### Excerpted text

● ● ● ●

Filed 8/18/15
CERTIFIED FOR PUBLICATION
IN THE COURT OF APPEAL OF THE STATE OF CALIFORNIA
THIRD APPELLATE DISTRICT
(Yolo)
----
UNIVERSAL PROTECTION SERVICE, LP et al., C078557
Petitioners, (Super. Ct. No. CV14334)
v.
THE SUPERIOR COURT OF YOLO COUNTY,
Respondent;
MICHAEL PARNOW et al.
Real Parties in Interest.
ORIGINAL PROCEEDING in mandate. Timothy L. Fall, Judge. Petition denied.
Sheppard, Mullin, Richter & Hampton, Richard J. Simmons, Jason W.
Kearnaghan, Cassidy M. English and Michael T. Campbell for Petitioners.
No appearance for Respondent.
Bramson, Plutzik, Mahler & Birkhaeuser, Robert M. Bramson, Joshua Boxer;
Tower Legal Group and James Clark for Real Parties in Interest.

● ● ● ●

### Listed entries

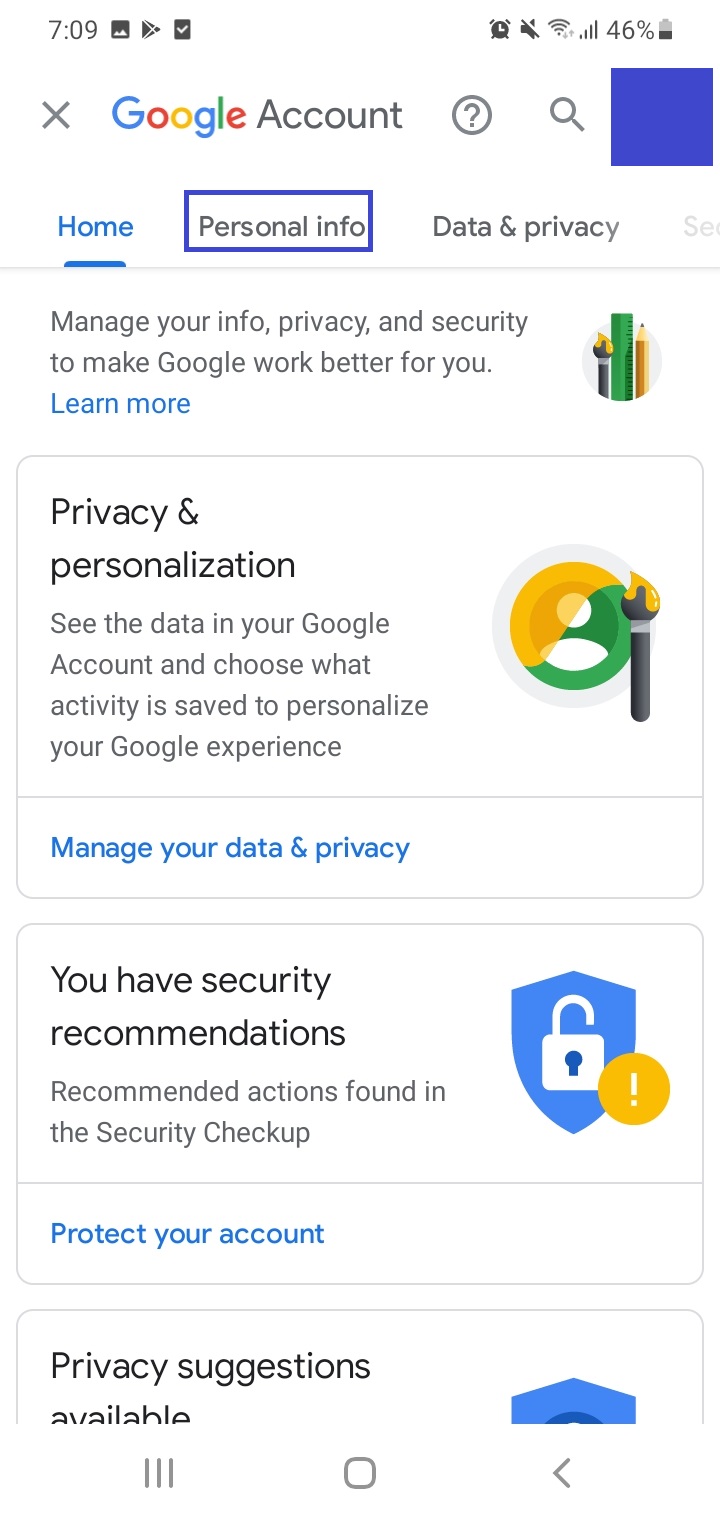Tap the Protect your account link
The width and height of the screenshot is (720, 1520).
pyautogui.click(x=188, y=1234)
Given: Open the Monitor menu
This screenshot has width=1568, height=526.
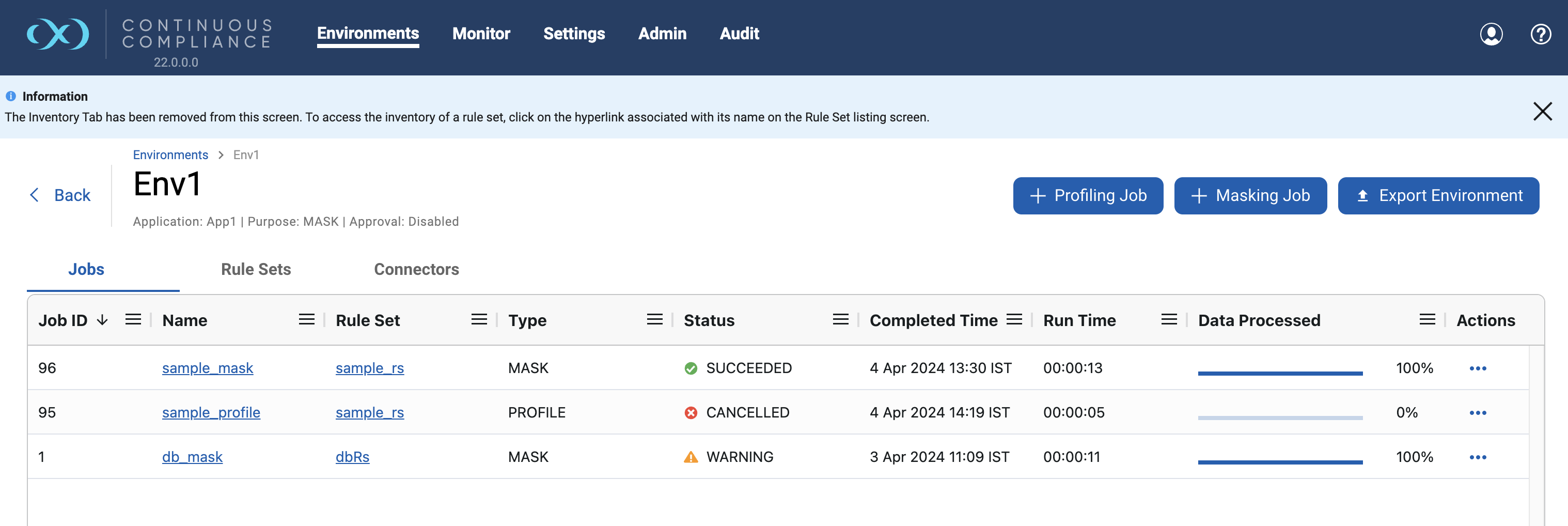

● ● ● ●

### What to produce
Please answer these from the case caption above:
(a) Which appellate district of the California Court of Appeal heard the case?
(b) Who is named as the judge?
(c) What happened to the petition?

### Result of this task
(a) The Third Appellate District
(b) Timothy L. Fall
(c) It was denied.